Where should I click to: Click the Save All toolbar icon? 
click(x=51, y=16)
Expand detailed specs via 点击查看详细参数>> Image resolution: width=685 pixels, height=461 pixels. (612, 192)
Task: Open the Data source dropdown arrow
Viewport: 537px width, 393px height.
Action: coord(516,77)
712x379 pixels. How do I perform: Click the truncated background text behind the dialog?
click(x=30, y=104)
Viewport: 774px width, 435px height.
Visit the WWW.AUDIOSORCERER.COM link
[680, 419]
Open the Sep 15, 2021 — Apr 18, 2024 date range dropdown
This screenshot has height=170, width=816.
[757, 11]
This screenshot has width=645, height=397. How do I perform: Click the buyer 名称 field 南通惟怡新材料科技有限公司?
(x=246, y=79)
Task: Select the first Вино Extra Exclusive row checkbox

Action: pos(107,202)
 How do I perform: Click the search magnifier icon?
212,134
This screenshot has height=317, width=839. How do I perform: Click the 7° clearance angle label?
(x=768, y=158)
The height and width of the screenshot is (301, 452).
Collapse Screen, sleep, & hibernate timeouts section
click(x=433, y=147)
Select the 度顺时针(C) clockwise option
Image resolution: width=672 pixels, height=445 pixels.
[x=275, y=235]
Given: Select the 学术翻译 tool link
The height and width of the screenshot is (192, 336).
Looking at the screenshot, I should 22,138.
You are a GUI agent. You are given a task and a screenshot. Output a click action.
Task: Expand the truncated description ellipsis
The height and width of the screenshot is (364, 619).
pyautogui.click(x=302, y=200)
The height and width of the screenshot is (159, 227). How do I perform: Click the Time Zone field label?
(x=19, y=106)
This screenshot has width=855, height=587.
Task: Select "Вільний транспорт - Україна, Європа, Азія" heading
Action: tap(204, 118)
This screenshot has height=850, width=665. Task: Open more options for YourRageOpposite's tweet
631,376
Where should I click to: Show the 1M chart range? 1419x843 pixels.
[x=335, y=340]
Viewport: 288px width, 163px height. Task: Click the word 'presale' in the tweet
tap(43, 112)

Your assignment :: Among the records, find each line where the word "Expand" occurs, and copy it.

Answer space ::
Expand detailed specs via 点击查看详细参数>> Image resolution: width=685 pixels, height=461 pixels. (612, 192)
Task: Expand the truncated description ellipsis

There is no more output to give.